Dataset excerpts:
^^^^

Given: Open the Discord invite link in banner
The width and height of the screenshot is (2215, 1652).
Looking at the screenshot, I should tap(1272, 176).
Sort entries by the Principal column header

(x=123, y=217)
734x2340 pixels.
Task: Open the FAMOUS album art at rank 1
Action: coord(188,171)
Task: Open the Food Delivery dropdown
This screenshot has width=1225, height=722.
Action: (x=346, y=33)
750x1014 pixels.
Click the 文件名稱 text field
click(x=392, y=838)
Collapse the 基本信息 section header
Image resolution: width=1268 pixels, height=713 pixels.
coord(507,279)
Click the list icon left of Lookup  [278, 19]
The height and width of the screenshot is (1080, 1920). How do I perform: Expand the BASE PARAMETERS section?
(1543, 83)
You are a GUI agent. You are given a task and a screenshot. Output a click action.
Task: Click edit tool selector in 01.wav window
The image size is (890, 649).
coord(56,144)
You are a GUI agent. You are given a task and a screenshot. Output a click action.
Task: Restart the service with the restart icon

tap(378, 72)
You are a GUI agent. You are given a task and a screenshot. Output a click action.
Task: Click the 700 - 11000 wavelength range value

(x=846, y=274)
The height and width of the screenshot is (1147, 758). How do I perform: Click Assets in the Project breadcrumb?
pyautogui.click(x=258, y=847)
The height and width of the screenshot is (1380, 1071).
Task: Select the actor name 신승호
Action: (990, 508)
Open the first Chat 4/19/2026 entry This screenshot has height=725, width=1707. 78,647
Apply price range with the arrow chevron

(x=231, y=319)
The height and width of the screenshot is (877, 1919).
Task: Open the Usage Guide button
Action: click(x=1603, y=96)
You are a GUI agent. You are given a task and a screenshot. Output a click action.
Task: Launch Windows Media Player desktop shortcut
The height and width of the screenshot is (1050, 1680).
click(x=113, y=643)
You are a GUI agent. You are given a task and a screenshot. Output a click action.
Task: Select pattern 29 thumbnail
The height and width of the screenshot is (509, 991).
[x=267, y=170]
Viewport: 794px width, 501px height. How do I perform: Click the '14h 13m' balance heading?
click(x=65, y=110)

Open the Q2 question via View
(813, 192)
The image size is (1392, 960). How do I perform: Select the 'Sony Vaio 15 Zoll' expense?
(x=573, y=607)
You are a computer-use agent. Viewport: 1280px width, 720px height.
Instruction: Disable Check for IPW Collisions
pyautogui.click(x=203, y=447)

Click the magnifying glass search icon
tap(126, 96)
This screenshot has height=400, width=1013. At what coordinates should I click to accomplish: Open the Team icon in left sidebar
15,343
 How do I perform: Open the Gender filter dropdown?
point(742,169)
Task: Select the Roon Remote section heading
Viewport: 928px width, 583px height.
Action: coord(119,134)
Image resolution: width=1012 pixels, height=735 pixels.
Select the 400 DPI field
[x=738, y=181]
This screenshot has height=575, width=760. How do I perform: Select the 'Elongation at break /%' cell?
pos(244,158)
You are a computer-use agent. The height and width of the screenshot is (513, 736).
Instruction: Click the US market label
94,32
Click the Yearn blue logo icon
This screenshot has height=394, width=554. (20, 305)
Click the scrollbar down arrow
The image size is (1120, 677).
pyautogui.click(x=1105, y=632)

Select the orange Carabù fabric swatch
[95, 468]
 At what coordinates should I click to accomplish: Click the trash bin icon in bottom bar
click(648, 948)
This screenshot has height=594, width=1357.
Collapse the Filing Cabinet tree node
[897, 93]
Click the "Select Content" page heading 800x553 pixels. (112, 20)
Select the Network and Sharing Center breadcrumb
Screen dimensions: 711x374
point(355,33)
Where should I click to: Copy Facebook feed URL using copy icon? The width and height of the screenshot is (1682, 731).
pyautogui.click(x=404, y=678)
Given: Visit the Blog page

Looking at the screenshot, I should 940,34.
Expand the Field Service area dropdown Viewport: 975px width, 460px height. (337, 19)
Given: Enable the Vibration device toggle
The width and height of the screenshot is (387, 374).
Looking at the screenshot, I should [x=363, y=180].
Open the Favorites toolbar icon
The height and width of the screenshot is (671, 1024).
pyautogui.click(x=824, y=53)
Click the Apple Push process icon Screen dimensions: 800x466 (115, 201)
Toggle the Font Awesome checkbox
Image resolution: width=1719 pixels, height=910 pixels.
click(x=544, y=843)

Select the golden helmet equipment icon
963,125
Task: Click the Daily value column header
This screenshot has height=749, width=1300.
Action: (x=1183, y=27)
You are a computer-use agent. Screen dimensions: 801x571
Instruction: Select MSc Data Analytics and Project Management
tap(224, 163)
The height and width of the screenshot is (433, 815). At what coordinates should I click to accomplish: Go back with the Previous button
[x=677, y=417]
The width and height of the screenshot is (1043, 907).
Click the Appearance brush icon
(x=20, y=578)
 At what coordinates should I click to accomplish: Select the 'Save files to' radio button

^^^^

ACTION ITEM:
Pick each line holding the word "computer" out of the data and copy it.

FINISHED TASK:
You are a computer-use agent. Viewport: 1280px width, 720px height.
You are a computer-use agent. The height and width of the screenshot is (513, 736).
You are a computer-use agent. Screen dimensions: 801x571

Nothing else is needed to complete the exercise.